My Personal History in Programming
If you had told me that I would eventually become a computer programmer (and that I would love it) when I was 14, I would have thought you were nuts.
I've always liked and used computers. My parents' had an Apple Classic when I was a toddler, so I can't remember a time we didn't have a computer in the house. When I was in first grade, I remember bringing in the manual for SimEarth when we were told to bring our favorite book in. The picture for this post is from SimEarth, but our computer wasn't fancy enough to have the color version. I've been a computer geek for a very long time.
However, around the time I was a teenager, I decided I was totally frustrated by computers and that I was pretty sure I would hate programming them. I was used to having an old computer that would slow down and crash and hang up and so on, and it would drive me nuts. What I didn't know at the time was that the mindset to solve IT-type problems is very different from the mindset to solve programming problems. Often IT problems are black-box problems, which I still don't enjoy solving.
In college, I started doing programming for use in data analysis. My first introduction to programming was actually using Mathematica where I discovered a for-loop and was pretty amazed that I could print out some digits and have the even numbers move to the right a few spaces. Not all that cool, I know, but it was a start.
My coursework and work study eventually brought more programming into my life. I took a class on digital art where we played with Processing, a computational physics class where I learned FORTRAN, and computer models of ecology class in which we used R. I worked in three different physics labs during my undergraduate career, and the first user interface I designed was in MatLab for a medical physics lab.

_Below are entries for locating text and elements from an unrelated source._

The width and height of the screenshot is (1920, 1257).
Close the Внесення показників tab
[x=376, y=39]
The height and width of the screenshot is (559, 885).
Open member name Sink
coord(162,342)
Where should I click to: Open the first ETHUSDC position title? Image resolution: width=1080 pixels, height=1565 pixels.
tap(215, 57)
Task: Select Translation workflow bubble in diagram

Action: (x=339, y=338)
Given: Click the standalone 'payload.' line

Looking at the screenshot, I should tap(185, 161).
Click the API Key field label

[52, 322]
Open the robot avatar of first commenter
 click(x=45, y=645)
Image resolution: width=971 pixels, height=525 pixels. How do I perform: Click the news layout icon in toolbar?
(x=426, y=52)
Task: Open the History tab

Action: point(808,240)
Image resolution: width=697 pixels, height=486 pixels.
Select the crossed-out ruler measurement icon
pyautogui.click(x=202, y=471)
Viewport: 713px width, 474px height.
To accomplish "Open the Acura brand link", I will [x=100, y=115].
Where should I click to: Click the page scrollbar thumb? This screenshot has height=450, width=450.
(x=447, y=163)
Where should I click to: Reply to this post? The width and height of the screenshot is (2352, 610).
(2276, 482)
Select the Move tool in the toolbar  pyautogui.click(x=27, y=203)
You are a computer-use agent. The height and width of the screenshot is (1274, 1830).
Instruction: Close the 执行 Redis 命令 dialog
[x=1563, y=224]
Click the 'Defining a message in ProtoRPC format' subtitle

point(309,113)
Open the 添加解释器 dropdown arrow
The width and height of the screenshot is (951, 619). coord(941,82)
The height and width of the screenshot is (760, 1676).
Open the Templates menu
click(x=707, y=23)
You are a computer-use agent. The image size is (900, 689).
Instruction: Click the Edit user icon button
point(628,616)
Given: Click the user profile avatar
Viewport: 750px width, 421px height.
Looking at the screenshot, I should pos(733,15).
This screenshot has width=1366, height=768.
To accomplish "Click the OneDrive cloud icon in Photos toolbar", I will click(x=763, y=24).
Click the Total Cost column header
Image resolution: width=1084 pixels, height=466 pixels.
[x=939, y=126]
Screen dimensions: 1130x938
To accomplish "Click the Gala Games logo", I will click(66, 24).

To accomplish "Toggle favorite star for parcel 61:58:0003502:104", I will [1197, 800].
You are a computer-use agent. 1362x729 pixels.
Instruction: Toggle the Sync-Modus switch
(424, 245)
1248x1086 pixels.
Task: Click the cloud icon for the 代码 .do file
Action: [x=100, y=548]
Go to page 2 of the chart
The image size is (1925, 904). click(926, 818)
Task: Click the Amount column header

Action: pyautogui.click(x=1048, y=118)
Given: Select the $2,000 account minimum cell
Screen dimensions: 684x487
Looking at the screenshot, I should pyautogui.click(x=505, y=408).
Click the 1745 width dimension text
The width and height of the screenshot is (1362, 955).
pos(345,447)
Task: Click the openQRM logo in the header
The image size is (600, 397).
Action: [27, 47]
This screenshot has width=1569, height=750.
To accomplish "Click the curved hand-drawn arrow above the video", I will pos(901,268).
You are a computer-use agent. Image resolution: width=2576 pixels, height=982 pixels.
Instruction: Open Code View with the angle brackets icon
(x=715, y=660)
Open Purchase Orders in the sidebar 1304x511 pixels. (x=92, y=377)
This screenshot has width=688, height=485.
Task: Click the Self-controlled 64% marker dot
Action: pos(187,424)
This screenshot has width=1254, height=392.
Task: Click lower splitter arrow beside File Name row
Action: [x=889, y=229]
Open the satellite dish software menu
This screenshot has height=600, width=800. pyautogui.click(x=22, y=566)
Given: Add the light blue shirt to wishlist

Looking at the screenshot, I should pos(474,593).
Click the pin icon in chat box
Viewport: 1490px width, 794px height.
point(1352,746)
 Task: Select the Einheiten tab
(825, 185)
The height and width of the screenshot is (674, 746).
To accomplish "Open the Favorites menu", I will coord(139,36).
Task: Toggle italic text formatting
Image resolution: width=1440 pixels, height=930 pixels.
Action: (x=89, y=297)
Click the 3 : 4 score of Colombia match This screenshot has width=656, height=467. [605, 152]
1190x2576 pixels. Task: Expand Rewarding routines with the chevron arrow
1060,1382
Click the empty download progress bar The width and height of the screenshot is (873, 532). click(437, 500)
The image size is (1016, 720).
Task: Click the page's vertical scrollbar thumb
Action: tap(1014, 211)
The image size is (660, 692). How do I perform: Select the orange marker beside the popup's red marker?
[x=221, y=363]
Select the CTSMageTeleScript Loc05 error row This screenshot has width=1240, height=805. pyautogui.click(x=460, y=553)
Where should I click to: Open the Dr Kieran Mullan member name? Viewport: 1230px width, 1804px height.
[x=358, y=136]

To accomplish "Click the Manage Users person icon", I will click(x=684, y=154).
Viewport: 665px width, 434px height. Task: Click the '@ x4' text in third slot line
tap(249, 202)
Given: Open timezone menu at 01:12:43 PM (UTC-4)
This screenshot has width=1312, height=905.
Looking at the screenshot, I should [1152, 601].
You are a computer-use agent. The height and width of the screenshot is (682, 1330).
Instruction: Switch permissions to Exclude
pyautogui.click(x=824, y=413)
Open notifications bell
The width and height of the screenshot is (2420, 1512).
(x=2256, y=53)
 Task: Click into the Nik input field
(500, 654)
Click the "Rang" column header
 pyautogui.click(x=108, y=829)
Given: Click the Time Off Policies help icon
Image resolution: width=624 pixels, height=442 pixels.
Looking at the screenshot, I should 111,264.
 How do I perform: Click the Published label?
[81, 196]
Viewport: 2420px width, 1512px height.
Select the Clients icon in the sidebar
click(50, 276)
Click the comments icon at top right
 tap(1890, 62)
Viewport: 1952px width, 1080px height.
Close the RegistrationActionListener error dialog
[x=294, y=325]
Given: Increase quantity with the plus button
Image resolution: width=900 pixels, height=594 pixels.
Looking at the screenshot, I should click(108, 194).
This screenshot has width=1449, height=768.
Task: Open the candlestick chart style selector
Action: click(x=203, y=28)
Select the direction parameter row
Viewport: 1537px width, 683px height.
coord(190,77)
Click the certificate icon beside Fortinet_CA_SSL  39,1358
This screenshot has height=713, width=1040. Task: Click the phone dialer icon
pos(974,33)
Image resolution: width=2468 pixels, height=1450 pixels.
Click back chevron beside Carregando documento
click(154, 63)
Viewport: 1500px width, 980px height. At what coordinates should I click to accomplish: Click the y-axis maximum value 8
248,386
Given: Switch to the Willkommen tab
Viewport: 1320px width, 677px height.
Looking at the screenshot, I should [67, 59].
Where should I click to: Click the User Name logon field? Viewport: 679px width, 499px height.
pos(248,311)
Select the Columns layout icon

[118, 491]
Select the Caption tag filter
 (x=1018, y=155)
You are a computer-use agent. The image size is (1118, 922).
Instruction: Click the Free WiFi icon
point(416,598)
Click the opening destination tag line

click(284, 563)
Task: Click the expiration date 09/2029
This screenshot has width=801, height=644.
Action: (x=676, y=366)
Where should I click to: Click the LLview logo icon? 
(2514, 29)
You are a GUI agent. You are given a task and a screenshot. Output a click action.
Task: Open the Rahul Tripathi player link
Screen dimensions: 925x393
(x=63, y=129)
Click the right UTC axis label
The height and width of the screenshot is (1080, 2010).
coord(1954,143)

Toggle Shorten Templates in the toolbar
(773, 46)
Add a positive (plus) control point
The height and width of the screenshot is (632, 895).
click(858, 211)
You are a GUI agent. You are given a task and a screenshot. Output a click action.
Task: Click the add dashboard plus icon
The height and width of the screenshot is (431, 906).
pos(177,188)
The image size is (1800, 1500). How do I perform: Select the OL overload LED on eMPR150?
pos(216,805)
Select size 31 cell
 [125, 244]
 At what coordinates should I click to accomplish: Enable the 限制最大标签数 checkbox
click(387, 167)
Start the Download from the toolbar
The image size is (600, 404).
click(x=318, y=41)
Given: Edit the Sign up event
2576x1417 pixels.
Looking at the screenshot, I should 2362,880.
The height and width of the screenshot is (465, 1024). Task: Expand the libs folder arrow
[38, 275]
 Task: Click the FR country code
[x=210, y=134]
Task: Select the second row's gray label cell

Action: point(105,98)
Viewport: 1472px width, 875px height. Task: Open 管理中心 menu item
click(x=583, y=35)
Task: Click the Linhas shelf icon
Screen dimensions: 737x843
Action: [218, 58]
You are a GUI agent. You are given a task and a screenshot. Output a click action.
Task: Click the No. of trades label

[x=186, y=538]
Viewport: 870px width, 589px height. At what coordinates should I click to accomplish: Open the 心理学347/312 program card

In my senior year in college I decided that I did not want to continue on for a PhD in physics. Instead, I decided I would follow my then boyfriend (now husband) to DC. I graduated in 2009, and being at the height of the great recession, finding a job was very difficult. I applied to at least 60 jobs and got no interviews. Finally, I found a job posting on Craigslist looking for a WPF programmer to work at a museum exhibit design firm. I decided that was my dream job, even though I had no idea what WPF even stood for. I cold-called the company (Quatrefoil Associates), and the woman I talked to convinced them to interview me! The interview went well and they hired me on a trial basis. I passed the trial with flying colors, and I have been working in the same field ever since!